What you have to do:
Copy out word for word everything from the first line down to the line containing "Action: (788, 172)", including that line.

______

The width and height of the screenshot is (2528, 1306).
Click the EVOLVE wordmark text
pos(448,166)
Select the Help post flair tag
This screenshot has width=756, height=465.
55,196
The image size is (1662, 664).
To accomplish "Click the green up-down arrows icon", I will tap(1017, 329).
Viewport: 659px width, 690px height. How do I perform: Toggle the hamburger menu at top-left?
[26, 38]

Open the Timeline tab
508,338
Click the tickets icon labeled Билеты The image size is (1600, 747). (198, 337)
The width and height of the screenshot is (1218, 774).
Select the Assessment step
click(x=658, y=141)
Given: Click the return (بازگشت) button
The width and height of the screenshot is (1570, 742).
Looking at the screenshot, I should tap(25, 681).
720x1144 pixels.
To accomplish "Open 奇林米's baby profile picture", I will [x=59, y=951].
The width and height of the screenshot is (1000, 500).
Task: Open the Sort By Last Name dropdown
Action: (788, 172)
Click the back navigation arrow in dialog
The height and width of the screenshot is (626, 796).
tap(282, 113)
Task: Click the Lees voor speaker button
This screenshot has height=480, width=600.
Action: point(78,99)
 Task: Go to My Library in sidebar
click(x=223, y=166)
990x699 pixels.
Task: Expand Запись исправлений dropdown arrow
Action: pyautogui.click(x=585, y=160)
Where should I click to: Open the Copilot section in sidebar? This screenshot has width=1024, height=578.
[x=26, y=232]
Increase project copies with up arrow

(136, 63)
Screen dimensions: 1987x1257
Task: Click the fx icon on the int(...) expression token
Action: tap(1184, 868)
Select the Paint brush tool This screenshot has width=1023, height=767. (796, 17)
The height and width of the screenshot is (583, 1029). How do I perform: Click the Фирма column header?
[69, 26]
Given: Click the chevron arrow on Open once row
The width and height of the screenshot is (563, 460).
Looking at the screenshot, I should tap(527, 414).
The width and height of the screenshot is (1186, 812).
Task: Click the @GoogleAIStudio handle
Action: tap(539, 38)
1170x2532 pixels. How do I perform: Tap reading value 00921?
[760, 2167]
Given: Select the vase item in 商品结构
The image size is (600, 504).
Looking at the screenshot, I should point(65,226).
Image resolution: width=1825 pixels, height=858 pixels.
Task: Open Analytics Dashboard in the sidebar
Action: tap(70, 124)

______

Answer in full:
The width and height of the screenshot is (2528, 1306).
Click the EVOLVE wordmark text
pos(448,166)
Select the Help post flair tag
This screenshot has width=756, height=465.
55,196
The image size is (1662, 664).
To accomplish "Click the green up-down arrows icon", I will tap(1017, 329).
Viewport: 659px width, 690px height. How do I perform: Toggle the hamburger menu at top-left?
[26, 38]

Open the Timeline tab
508,338
Click the tickets icon labeled Билеты The image size is (1600, 747). (198, 337)
The width and height of the screenshot is (1218, 774).
Select the Assessment step
click(x=658, y=141)
Given: Click the return (بازگشت) button
The width and height of the screenshot is (1570, 742).
Looking at the screenshot, I should tap(25, 681).
720x1144 pixels.
To accomplish "Open 奇林米's baby profile picture", I will [x=59, y=951].
The width and height of the screenshot is (1000, 500).
Task: Open the Sort By Last Name dropdown
Action: (788, 172)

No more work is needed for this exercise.